Anxiety and depression have been investigated more in SSc patients compared to other symptoms. Chronic pain, sleep problems, fatigue, changes in physical appearance, and disability due to illness cause negative psychological problems. Studies have demonstrated that there are moderate to high levels of anxiety and depression among SSc patients [41, 42]. In the literature, only a randomized controlled study by Thombs et al. evaluated the effect of videoconferencing programs on anxiety symptoms in SSc patients. It has been emphasized that videoconferencing-based applications can be useful tools to reduce anxiety and depression in chronic diseases such as SSc, especially during the COVID-19 pandemic. Regular exercise increases endorphin levels and reduces levels of the stress hormone cortisol. As a result, it has been shown that regular exercise reduces the level of anxiety and depression in individuals. Our results demonstrated that TG and CG can decrease anxiety and depression in SSc patients; however, TG was more effective. It was observed that the patients in the TG were better able to adapt and follow the exercise program for 8 weeks. Therefore, we think that the TG treatment is more effective than the CG treatment. Moreover, our study is one of the first studies demonstrating that a telerehabilitation-based treatment program reduces the level of anxiety and depression in these patients.
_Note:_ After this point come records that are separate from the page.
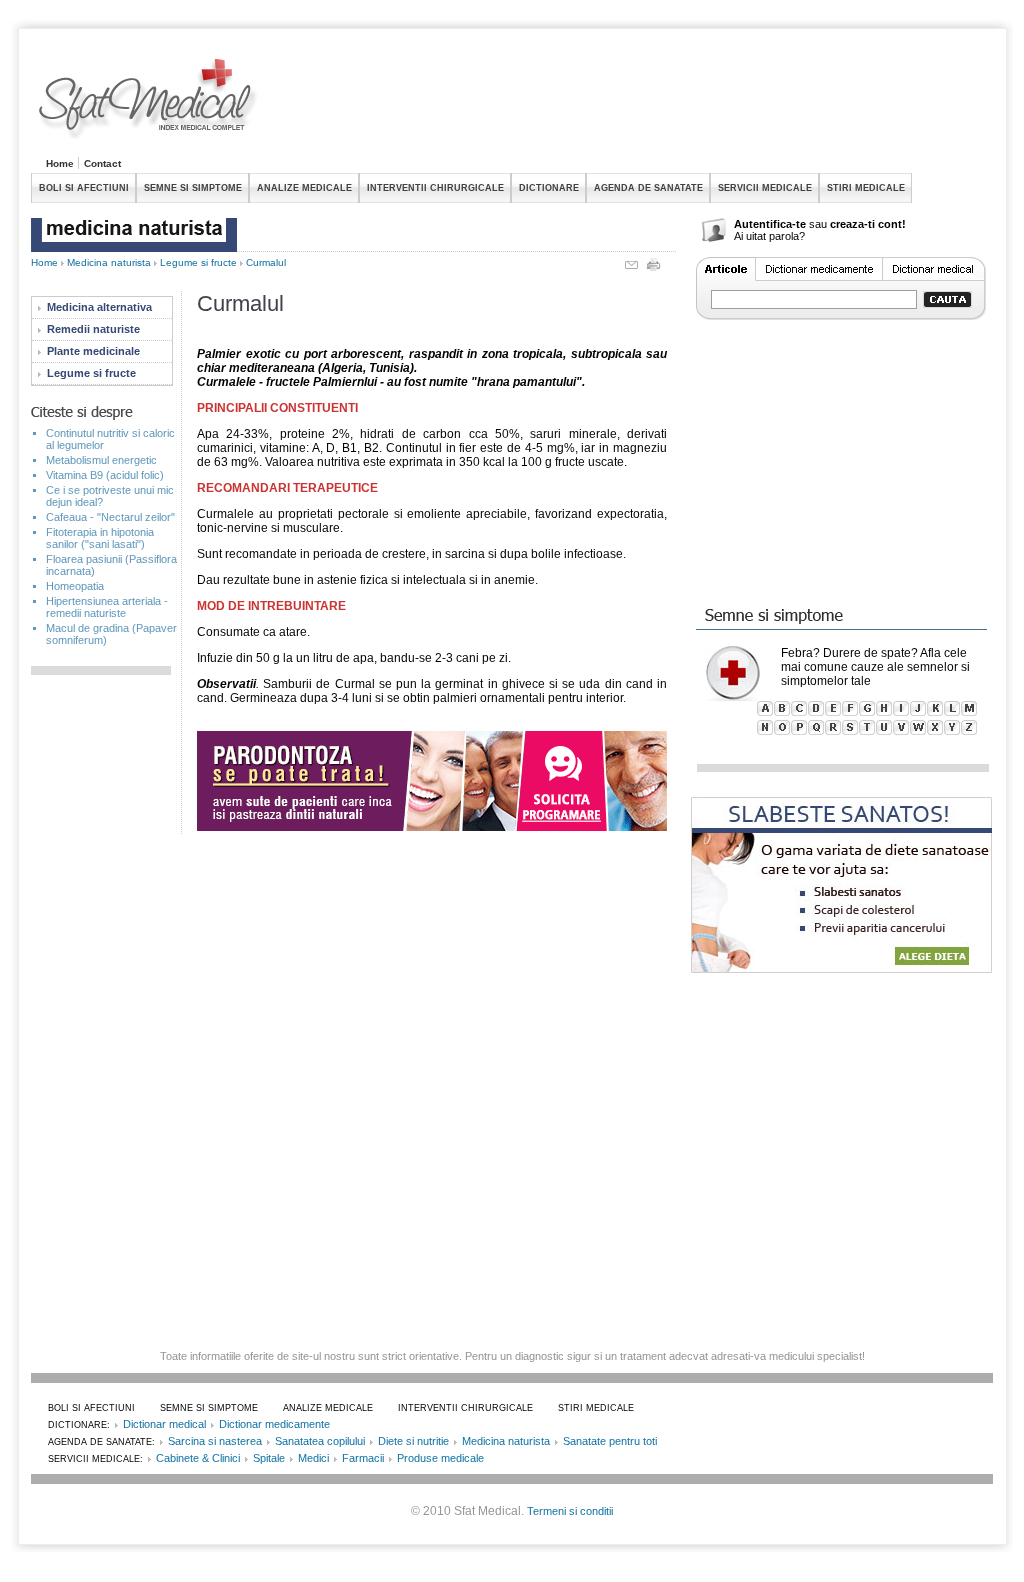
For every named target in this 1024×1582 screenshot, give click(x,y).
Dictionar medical (164, 1424)
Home (60, 163)
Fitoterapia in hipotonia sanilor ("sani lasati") (100, 538)
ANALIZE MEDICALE (304, 188)
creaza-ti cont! (868, 224)
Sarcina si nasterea (215, 1441)
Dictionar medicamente (274, 1424)
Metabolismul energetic (101, 460)
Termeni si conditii (570, 1511)
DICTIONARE (549, 188)
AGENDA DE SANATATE (648, 188)
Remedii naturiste (93, 329)
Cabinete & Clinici (198, 1458)
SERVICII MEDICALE (765, 188)
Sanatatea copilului (320, 1441)
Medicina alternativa (99, 307)
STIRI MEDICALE (866, 188)
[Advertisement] (629, 104)
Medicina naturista (109, 262)
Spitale (269, 1458)
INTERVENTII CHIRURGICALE (435, 188)
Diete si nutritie (413, 1441)
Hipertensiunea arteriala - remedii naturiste (107, 607)
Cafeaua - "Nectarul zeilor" (110, 517)
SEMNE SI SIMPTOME (193, 188)
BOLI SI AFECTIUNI (84, 188)
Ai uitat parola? (769, 236)
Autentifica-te (770, 224)
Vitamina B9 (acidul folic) (105, 475)
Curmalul (266, 262)
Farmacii (363, 1458)
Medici (313, 1458)
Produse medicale (440, 1458)
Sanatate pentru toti (610, 1441)
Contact (102, 163)
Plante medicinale (93, 351)
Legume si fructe (198, 262)
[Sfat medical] (149, 101)
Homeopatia (75, 586)
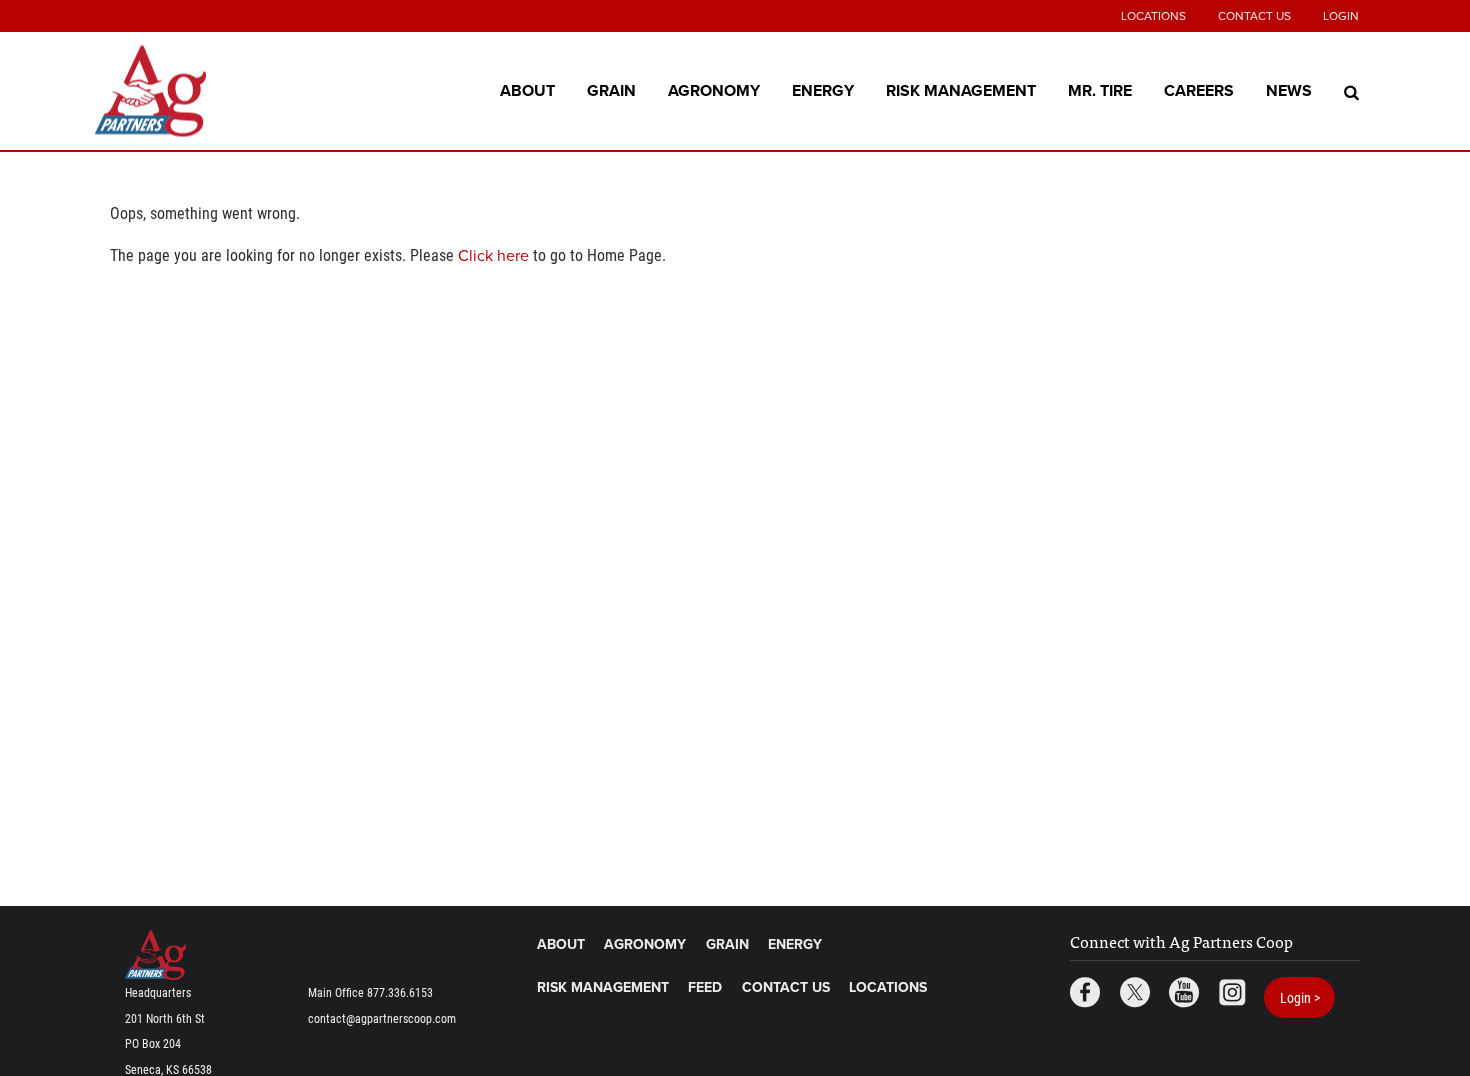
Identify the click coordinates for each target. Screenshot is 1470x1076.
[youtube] (1184, 994)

In SSc patients, symptoms such as high morbidity, irreversible organ damage, skin involvement, pain, anxiety, and depression are related to poor quality of life [43]. Recent studies have demonstrated that regular exercise improves quality of life significantly [5, 44]. In the literature, we could not find any study investigating the effects of telerehabilitation programs on the quality of life in SSc patients; however, there are studies investigating the effects of telerehabilitation exercise training on quality of life in other patient groups [45, 46]. In our study, quality of life improved in both groups after exercise programs; however, TG was more effective. The difference might be because the TG had more interaction with the physiotherapist during the 8 weeks. These results demonstrate that telerehabilitation programs in these patients could improve motivation and social and functional activities. We think that telerehabilitation programs are also efficient for coping with the negative effects of the disease in these patients. Our study documented the necessity of using telerehabilitation programs generally in treatment programs to improve quality of life in SSc patients.

There are some limitations to our study. First, the lack of a supervised exercise group in our study and not comparing our study results with the supervised exercise group are limitations. According to our research, the telerehabilitation program is more effective than the home program; however, we cannot compare it to a supervised exercise group. Randomized controlled studies are required. Second, we did not have a third control group that did not have a rehabilitation program for ethical reasons, Third, our study was not blinded because the same physiotherapist was responsible for the evaluation and treatment.

In conclusion, pain, fatigue, physical activity, quality of life, sleep, anxiety, and depression were improved by telerehabilitation in SSc patients. Telerehabilitation is an effective method as it removes the obstacles to accessing the exercise program such as resource and time constraints, transportation problems, geographical, economic, or physical inadequacies, social distance, and global pandemics.